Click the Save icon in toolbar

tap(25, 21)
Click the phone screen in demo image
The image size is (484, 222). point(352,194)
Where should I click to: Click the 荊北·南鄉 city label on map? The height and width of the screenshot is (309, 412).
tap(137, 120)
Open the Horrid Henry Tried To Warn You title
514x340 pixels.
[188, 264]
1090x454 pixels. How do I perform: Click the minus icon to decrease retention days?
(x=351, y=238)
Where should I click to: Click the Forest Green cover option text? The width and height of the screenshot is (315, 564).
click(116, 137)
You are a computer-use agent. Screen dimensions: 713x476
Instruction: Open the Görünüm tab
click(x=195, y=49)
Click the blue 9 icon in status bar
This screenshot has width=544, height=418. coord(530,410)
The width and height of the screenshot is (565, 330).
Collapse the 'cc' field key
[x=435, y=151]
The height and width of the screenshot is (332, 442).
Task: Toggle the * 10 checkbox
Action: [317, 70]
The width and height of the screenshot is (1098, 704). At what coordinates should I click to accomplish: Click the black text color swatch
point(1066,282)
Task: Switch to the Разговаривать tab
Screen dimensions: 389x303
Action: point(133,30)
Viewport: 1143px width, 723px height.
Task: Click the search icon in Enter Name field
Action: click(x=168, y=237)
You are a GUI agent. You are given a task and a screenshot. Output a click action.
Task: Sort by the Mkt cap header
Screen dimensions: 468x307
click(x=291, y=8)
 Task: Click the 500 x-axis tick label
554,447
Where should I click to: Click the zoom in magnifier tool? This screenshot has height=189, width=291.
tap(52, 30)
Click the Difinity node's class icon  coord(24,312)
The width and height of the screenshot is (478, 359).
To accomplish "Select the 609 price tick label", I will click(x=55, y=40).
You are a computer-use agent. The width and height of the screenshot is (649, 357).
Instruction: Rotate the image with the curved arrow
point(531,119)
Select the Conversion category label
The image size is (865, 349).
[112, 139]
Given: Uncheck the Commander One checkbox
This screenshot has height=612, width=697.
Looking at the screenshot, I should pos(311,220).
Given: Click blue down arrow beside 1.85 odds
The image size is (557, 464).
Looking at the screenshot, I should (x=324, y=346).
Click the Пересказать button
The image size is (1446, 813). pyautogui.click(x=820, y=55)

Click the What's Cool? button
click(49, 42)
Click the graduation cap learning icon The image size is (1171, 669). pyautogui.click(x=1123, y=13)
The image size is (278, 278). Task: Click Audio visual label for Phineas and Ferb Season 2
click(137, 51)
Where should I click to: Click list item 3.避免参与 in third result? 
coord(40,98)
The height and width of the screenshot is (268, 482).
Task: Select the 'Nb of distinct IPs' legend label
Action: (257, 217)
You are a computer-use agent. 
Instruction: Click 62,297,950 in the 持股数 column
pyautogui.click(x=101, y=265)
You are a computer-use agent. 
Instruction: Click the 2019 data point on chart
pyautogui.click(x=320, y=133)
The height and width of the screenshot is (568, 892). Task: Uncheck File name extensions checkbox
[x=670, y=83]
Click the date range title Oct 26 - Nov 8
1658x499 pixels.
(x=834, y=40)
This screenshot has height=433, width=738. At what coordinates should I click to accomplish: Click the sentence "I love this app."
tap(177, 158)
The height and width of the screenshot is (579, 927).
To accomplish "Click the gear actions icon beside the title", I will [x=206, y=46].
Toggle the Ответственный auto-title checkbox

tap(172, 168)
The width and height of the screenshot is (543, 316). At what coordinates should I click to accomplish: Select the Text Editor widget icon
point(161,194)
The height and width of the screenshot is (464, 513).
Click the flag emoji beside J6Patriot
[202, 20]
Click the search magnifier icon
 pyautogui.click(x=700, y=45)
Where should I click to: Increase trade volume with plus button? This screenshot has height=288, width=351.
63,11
--
### Challenge
Rewrite the records above, replacing "Screen dimensions" with "Screen size" everywhere it appears and leaving everything else unchanged.

### The completed task
Click the Save icon in toolbar

tap(25, 21)
Click the phone screen in demo image
The image size is (484, 222). point(352,194)
Where should I click to: Click the 荊北·南鄉 city label on map? The height and width of the screenshot is (309, 412).
tap(137, 120)
Open the Horrid Henry Tried To Warn You title
514x340 pixels.
[188, 264]
1090x454 pixels. How do I perform: Click the minus icon to decrease retention days?
(x=351, y=238)
Where should I click to: Click the Forest Green cover option text? The width and height of the screenshot is (315, 564).
click(116, 137)
You are a computer-use agent. Screen size: 713x476
Instruction: Open the Görünüm tab
click(x=195, y=49)
Click the blue 9 icon in status bar
This screenshot has width=544, height=418. coord(530,410)
The width and height of the screenshot is (565, 330).
Collapse the 'cc' field key
[x=435, y=151]
The height and width of the screenshot is (332, 442).
Task: Toggle the * 10 checkbox
Action: [317, 70]
The width and height of the screenshot is (1098, 704). At what coordinates should I click to accomplish: Click the black text color swatch
point(1066,282)
Task: Switch to the Разговаривать tab
Screen size: 389x303
Action: point(133,30)
Viewport: 1143px width, 723px height.
Task: Click the search icon in Enter Name field
Action: click(x=168, y=237)
You are a GUI agent. You are given a task and a screenshot. Output a click action.
Task: Sort by the Mkt cap header
Screen size: 468x307
click(x=291, y=8)
 Task: Click the 500 x-axis tick label
554,447
Where should I click to: Click the zoom in magnifier tool? This screenshot has height=189, width=291.
tap(52, 30)
Click the Difinity node's class icon  coord(24,312)
The width and height of the screenshot is (478, 359).
To accomplish "Select the 609 price tick label", I will click(x=55, y=40).
You are a computer-use agent. The width and height of the screenshot is (649, 357).
Instruction: Rotate the image with the curved arrow
point(531,119)
Select the Conversion category label
The image size is (865, 349).
[112, 139]
Given: Uncheck the Commander One checkbox
This screenshot has height=612, width=697.
Looking at the screenshot, I should pos(311,220).
Given: Click blue down arrow beside 1.85 odds
The image size is (557, 464).
Looking at the screenshot, I should (x=324, y=346).
Click the Пересказать button
The image size is (1446, 813). pyautogui.click(x=820, y=55)

Click the What's Cool? button
click(49, 42)
Click the graduation cap learning icon The image size is (1171, 669). pyautogui.click(x=1123, y=13)
The image size is (278, 278). Task: Click Audio visual label for Phineas and Ferb Season 2
click(137, 51)
Where should I click to: Click list item 3.避免参与 in third result? 
coord(40,98)
The height and width of the screenshot is (268, 482).
Task: Select the 'Nb of distinct IPs' legend label
Action: (257, 217)
You are a computer-use agent. 
Instruction: Click 62,297,950 in the 持股数 column
pyautogui.click(x=101, y=265)
You are a computer-use agent. 
Instruction: Click the 2019 data point on chart
pyautogui.click(x=320, y=133)
The height and width of the screenshot is (568, 892). Task: Uncheck File name extensions checkbox
[x=670, y=83]
Click the date range title Oct 26 - Nov 8
1658x499 pixels.
(x=834, y=40)
This screenshot has height=433, width=738. At what coordinates should I click to accomplish: Click the sentence "I love this app."
tap(177, 158)
The height and width of the screenshot is (579, 927).
To accomplish "Click the gear actions icon beside the title", I will [x=206, y=46].
Toggle the Ответственный auto-title checkbox

tap(172, 168)
The width and height of the screenshot is (543, 316). At what coordinates should I click to accomplish: Select the Text Editor widget icon
point(161,194)
The height and width of the screenshot is (464, 513).
Click the flag emoji beside J6Patriot
[202, 20]
Click the search magnifier icon
 pyautogui.click(x=700, y=45)
Where should I click to: Increase trade volume with plus button? This screenshot has height=288, width=351.
63,11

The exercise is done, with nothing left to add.